» Dataset entries

====================

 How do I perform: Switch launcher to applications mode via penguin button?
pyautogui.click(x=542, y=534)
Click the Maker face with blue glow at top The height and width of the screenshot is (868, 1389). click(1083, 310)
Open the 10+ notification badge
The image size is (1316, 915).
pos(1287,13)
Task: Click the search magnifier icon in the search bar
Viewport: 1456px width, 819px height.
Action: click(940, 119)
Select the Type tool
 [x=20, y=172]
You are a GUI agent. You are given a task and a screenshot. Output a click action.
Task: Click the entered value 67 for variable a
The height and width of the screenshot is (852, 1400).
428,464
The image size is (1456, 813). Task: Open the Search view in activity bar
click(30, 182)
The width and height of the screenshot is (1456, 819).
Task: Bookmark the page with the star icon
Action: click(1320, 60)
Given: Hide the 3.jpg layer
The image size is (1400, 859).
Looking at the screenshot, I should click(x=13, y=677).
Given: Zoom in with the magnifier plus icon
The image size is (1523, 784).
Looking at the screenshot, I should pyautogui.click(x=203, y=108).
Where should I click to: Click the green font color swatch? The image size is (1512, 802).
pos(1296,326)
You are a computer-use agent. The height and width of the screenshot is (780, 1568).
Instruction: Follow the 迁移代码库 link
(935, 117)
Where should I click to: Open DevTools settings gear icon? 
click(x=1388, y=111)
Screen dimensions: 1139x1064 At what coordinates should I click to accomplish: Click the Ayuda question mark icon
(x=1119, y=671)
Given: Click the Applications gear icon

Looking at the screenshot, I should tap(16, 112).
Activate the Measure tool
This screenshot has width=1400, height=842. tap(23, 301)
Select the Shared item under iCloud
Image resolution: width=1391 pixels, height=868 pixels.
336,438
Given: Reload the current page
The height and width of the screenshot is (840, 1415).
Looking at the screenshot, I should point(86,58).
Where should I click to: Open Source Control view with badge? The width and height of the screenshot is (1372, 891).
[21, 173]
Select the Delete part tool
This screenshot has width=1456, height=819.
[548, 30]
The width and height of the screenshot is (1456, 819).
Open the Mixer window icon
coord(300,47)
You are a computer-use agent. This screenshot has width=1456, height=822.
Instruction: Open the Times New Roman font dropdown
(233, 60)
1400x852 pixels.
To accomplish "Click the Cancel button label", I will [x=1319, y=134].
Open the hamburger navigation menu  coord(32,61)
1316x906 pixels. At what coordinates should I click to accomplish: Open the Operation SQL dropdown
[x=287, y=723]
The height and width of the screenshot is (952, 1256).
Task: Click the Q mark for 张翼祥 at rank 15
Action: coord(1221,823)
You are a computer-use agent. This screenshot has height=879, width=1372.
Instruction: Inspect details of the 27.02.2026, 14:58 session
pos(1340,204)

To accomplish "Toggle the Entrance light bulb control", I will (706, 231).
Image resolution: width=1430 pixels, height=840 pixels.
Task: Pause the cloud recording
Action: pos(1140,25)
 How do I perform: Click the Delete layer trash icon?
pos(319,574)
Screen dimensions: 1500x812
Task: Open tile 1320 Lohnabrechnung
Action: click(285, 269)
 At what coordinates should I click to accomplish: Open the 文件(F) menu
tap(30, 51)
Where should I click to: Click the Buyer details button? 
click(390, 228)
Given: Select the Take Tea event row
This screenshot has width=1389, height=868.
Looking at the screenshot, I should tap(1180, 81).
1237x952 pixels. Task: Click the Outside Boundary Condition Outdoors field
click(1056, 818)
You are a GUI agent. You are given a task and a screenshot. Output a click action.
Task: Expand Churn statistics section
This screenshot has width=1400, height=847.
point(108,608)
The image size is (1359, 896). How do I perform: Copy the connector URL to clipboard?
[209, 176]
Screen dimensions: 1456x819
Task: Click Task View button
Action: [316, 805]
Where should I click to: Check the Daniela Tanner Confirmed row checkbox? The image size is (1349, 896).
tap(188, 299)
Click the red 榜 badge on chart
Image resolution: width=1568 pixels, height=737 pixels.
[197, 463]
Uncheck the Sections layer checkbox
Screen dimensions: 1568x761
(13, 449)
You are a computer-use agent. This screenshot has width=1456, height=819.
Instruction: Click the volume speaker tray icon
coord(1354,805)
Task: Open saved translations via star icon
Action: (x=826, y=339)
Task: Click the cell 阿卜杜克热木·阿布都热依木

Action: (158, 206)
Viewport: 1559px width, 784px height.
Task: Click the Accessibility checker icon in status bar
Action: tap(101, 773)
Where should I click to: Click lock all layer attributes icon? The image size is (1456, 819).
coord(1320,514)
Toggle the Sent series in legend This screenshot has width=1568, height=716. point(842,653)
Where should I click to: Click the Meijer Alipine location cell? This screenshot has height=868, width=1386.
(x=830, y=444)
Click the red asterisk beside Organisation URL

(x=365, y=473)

====================

» Prompt
Take the entries above and transcribe them exactly.

» Result of the exercise
 How do I perform: Switch launcher to applications mode via penguin button?
pyautogui.click(x=542, y=534)
Click the Maker face with blue glow at top The height and width of the screenshot is (868, 1389). click(1083, 310)
Open the 10+ notification badge
The image size is (1316, 915).
pos(1287,13)
Task: Click the search magnifier icon in the search bar
Viewport: 1456px width, 819px height.
Action: click(940, 119)
Select the Type tool
 [x=20, y=172]
You are a GUI agent. You are given a task and a screenshot. Output a click action.
Task: Click the entered value 67 for variable a
The height and width of the screenshot is (852, 1400).
428,464
The image size is (1456, 813). Task: Open the Search view in activity bar
click(30, 182)
The width and height of the screenshot is (1456, 819).
Task: Bookmark the page with the star icon
Action: click(1320, 60)
Given: Hide the 3.jpg layer
The image size is (1400, 859).
Looking at the screenshot, I should click(x=13, y=677).
Given: Zoom in with the magnifier plus icon
The image size is (1523, 784).
Looking at the screenshot, I should pyautogui.click(x=203, y=108).
Where should I click to: Click the green font color swatch? The image size is (1512, 802).
pos(1296,326)
You are a computer-use agent. The height and width of the screenshot is (780, 1568).
Instruction: Follow the 迁移代码库 link
(935, 117)
Where should I click to: Open DevTools settings gear icon? 
click(x=1388, y=111)
Screen dimensions: 1139x1064 At what coordinates should I click to accomplish: Click the Ayuda question mark icon
(x=1119, y=671)
Given: Click the Applications gear icon

Looking at the screenshot, I should tap(16, 112).
Activate the Measure tool
This screenshot has width=1400, height=842. tap(23, 301)
Select the Shared item under iCloud
Image resolution: width=1391 pixels, height=868 pixels.
336,438
Given: Reload the current page
The height and width of the screenshot is (840, 1415).
Looking at the screenshot, I should point(86,58).
Where should I click to: Open Source Control view with badge? The width and height of the screenshot is (1372, 891).
[21, 173]
Select the Delete part tool
This screenshot has width=1456, height=819.
[548, 30]
The width and height of the screenshot is (1456, 819).
Open the Mixer window icon
coord(300,47)
You are a computer-use agent. This screenshot has width=1456, height=822.
Instruction: Open the Times New Roman font dropdown
(233, 60)
1400x852 pixels.
To accomplish "Click the Cancel button label", I will [x=1319, y=134].
Open the hamburger navigation menu  coord(32,61)
1316x906 pixels. At what coordinates should I click to accomplish: Open the Operation SQL dropdown
[x=287, y=723]
The height and width of the screenshot is (952, 1256).
Task: Click the Q mark for 张翼祥 at rank 15
Action: coord(1221,823)
You are a computer-use agent. This screenshot has height=879, width=1372.
Instruction: Inspect details of the 27.02.2026, 14:58 session
pos(1340,204)

To accomplish "Toggle the Entrance light bulb control", I will (706, 231).
Image resolution: width=1430 pixels, height=840 pixels.
Task: Pause the cloud recording
Action: pos(1140,25)
 How do I perform: Click the Delete layer trash icon?
pos(319,574)
Screen dimensions: 1500x812
Task: Open tile 1320 Lohnabrechnung
Action: click(285, 269)
 At what coordinates should I click to accomplish: Open the 文件(F) menu
tap(30, 51)
Where should I click to: Click the Buyer details button? 
click(390, 228)
Given: Select the Take Tea event row
This screenshot has width=1389, height=868.
Looking at the screenshot, I should tap(1180, 81).
1237x952 pixels. Task: Click the Outside Boundary Condition Outdoors field
click(1056, 818)
You are a GUI agent. You are given a task and a screenshot. Output a click action.
Task: Expand Churn statistics section
This screenshot has width=1400, height=847.
point(108,608)
The image size is (1359, 896). How do I perform: Copy the connector URL to clipboard?
[209, 176]
Screen dimensions: 1456x819
Task: Click Task View button
Action: [316, 805]
Where should I click to: Check the Daniela Tanner Confirmed row checkbox? The image size is (1349, 896).
tap(188, 299)
Click the red 榜 badge on chart
Image resolution: width=1568 pixels, height=737 pixels.
[197, 463]
Uncheck the Sections layer checkbox
Screen dimensions: 1568x761
(13, 449)
You are a computer-use agent. This screenshot has width=1456, height=819.
Instruction: Click the volume speaker tray icon
coord(1354,805)
Task: Open saved translations via star icon
Action: (x=826, y=339)
Task: Click the cell 阿卜杜克热木·阿布都热依木

Action: (158, 206)
Viewport: 1559px width, 784px height.
Task: Click the Accessibility checker icon in status bar
Action: tap(101, 773)
Where should I click to: Click lock all layer attributes icon? The image size is (1456, 819).
coord(1320,514)
Toggle the Sent series in legend This screenshot has width=1568, height=716. point(842,653)
Where should I click to: Click the Meijer Alipine location cell? This screenshot has height=868, width=1386.
(x=830, y=444)
Click the red asterisk beside Organisation URL

(x=365, y=473)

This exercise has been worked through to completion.